Voorzitter. Het is onbegrijpelijk dat er in de Tweede Kamer zelfs een meerderheid was om het amendement aan te nemen waarin de tijdelijke huur van twee naar drie jaar mag. Twee jaar was al een uitzondering op de regel. Zo is dat ook altijd gebracht door minister Ollongren, en in het verleden door minister Blok. Er mocht meer tijdelijke huur komen om wat ruimte in de markt te krijgen, bijvoorbeeld voor expats, of voor laatstekansers, zoals die groep heet. Nu is het echter bijna een algemene regel in de markt, met name in de particuliere markt, dat er steeds meer tijdelijke contracten komen. Daarnaast kunnen mensen kennelijk opeenvolgend tijdelijke contracten krijgen.
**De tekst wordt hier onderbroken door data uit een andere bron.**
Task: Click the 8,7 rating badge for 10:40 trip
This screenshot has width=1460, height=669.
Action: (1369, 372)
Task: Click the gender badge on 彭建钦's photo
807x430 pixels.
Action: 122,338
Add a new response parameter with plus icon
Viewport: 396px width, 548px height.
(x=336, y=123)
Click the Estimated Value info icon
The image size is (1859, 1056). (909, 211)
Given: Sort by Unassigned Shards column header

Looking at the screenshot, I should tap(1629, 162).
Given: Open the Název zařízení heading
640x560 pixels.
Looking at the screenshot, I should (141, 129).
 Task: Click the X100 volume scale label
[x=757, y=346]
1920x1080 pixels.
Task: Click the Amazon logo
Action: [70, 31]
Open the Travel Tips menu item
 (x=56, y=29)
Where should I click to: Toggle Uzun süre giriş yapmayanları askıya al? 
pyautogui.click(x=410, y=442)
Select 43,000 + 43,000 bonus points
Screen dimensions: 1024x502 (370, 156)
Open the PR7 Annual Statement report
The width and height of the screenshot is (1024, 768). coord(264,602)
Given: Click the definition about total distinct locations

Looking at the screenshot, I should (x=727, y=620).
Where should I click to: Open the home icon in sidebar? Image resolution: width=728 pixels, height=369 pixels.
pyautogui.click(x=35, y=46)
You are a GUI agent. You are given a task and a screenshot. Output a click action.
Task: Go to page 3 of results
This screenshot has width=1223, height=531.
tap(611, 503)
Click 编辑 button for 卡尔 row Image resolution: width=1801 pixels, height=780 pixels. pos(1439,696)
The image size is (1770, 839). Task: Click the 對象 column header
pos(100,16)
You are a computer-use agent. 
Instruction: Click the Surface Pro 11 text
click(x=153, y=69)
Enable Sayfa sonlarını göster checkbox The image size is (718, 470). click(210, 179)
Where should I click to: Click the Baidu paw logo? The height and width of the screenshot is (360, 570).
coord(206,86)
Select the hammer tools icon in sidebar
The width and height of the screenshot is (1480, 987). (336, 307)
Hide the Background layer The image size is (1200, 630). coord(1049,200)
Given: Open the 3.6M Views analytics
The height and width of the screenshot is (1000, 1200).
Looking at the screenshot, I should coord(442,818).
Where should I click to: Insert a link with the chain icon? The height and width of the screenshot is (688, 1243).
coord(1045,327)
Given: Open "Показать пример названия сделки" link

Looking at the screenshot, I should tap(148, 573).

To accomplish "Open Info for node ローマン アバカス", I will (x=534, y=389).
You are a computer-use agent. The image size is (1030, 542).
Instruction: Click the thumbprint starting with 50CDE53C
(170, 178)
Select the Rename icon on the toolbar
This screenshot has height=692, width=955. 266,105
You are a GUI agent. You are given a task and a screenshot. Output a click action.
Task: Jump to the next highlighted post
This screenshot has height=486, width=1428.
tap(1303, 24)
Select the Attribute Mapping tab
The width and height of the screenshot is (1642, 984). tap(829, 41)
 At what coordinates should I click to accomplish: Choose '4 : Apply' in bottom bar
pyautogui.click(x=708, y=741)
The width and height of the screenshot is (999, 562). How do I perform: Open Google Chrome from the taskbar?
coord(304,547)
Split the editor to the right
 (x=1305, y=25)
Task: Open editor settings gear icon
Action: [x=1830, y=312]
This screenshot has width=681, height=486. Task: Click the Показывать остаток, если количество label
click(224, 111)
Het gaat dus niet om één keer twee jaar, maar dan nog twee jaar, nog twee jaar, enzovoorts. Dan zit je eeuwig in een onzekere toestand.

Dat zijn vormen van een flexibele huurmarkt, terwijl we toch geleerd hebben van een flexibele arbeidsmarkt dat dit alleen een versterking is van de sterke partijen en niet van de zwakke partijen. Ik zou dus graag nog eens aan de minister willen vragen of zij nog hetzelfde vindt als wat zij destijds bij de invoering vond: tijdelijke contracten moeten niet de hoofdregel worden, maar er moeten omschreven doelgroepen zijn waarvoor dit misschien passend is, en dat is het niet voor iedereen. Let wel: dit is pas het geval vanaf 2016. Toen is echt afgesproken dat er een evaluatie zou komen van die twee jaar tijdelijkheid. Mevrouw De Boer zei het al. Die evaluatie is er nog niet. Die zou er na vijf jaar zijn en dat is nu. Ik ben dus benieuwd of er al berichten zijn over die evaluatie.

We horen wel, bijvoorbeeld van Investico, dat een derde van de tijdelijke huurcontracten zelfs een onwettige minimumtermijn heeft. Ik las vanmorgen nog dat men van de site van Vers Beton denkt dat in Rotterdam de helft van de vrije sector tijdelijke contracten heeft. Dat is overigens een mooie naam, Vers Beton, want dan krijg je nieuwe huizen. Dat gaat dus om de helft van de contracten. Dat betekent aan twee kanten onzekerheid, zeker als er dan ook nog een minimumtermijn wordt geregeld, wat kennelijk ook het geval is. Je kunt dan niet eerder weg en tegelijkertijd weet je dat je op de schopstoel zit. Ik wil de minister dus vragen of de opleg van die minimumtermijn eigenlijk wel mag volgens de wet. Of komt dat via dit amendement, of zouden we dat nog kunnen keren?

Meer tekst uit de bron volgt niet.